• **ABOUT THIS TASK**: Nothing but the records, transcribed verbatim and stripped of images, should appear in the answer.

[[ TASK INPUT, beginning ]]

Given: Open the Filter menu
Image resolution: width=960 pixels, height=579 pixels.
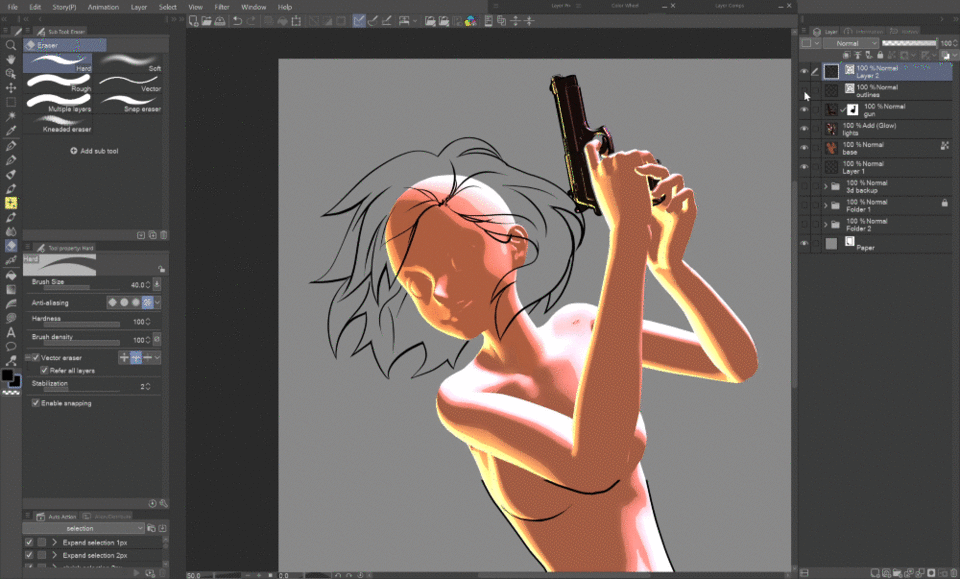Looking at the screenshot, I should coord(222,7).
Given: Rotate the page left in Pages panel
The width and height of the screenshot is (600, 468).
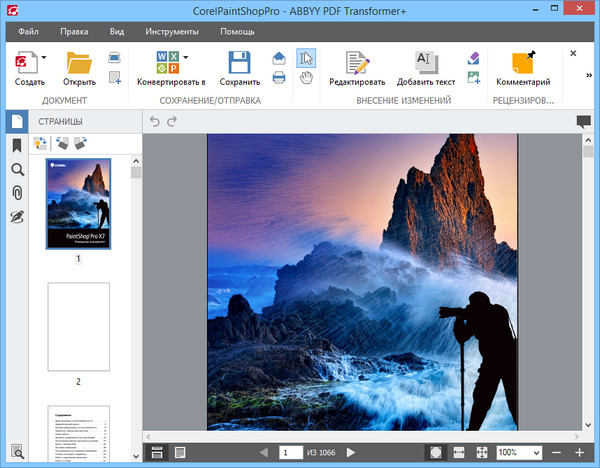Looking at the screenshot, I should click(61, 144).
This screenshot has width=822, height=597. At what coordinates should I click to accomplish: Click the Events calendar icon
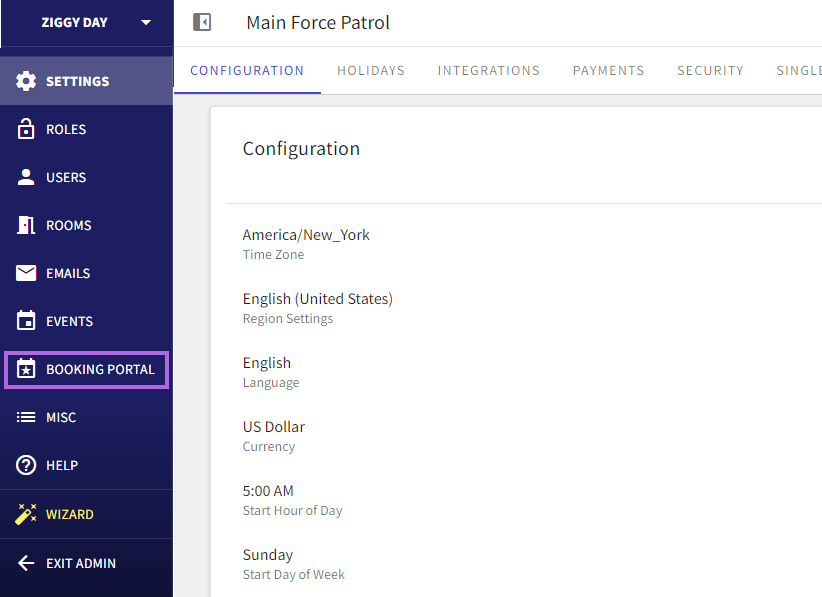(27, 321)
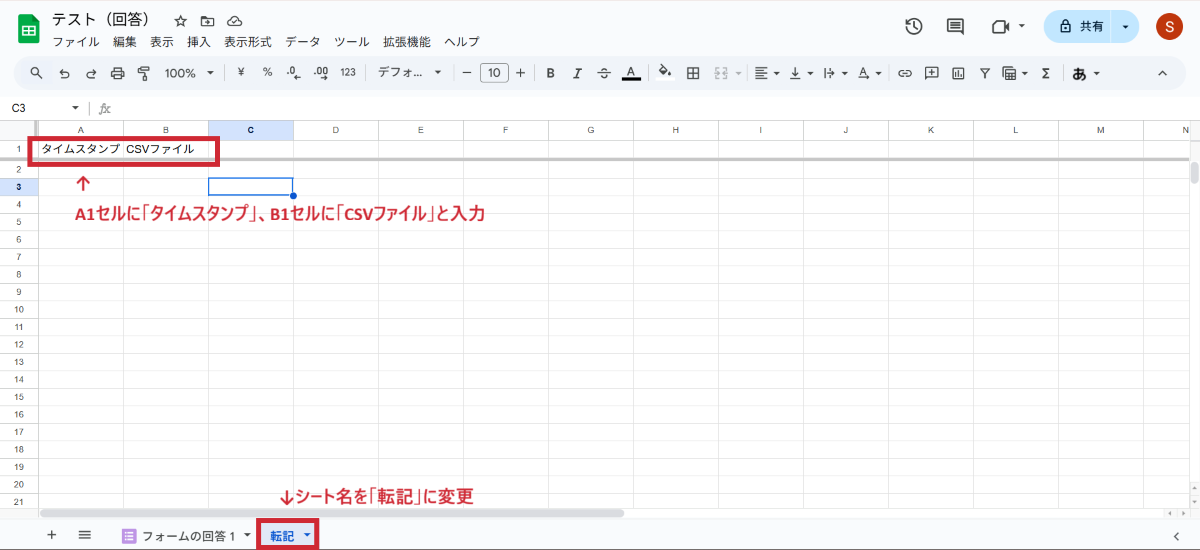Open the borders tool
The height and width of the screenshot is (550, 1200).
pos(692,73)
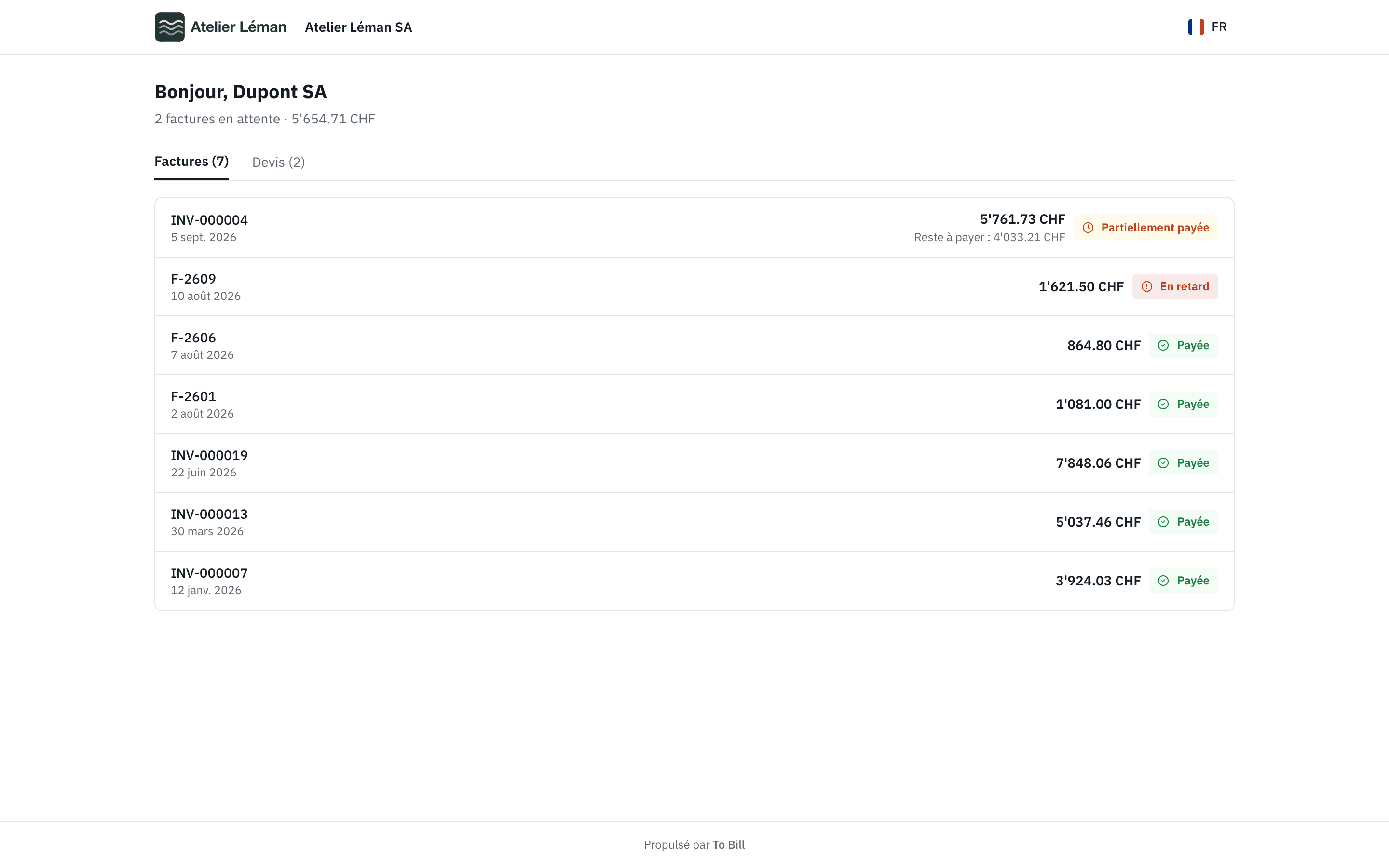Open overdue invoice F-2609
The height and width of the screenshot is (868, 1389).
coord(694,286)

[[ TASK INPUT, end ]]

• **ANSWER TO THIS EXERCISE**:
Given: Open the Filter menu
Image resolution: width=960 pixels, height=579 pixels.
Looking at the screenshot, I should coord(222,7).
Given: Rotate the page left in Pages panel
The width and height of the screenshot is (600, 468).
Looking at the screenshot, I should click(61, 144).
This screenshot has width=822, height=597. At what coordinates should I click to accomplish: Click the Events calendar icon
(27, 321)
Open the borders tool
The height and width of the screenshot is (550, 1200).
pos(692,73)
Open overdue invoice F-2609
The height and width of the screenshot is (868, 1389).
coord(694,286)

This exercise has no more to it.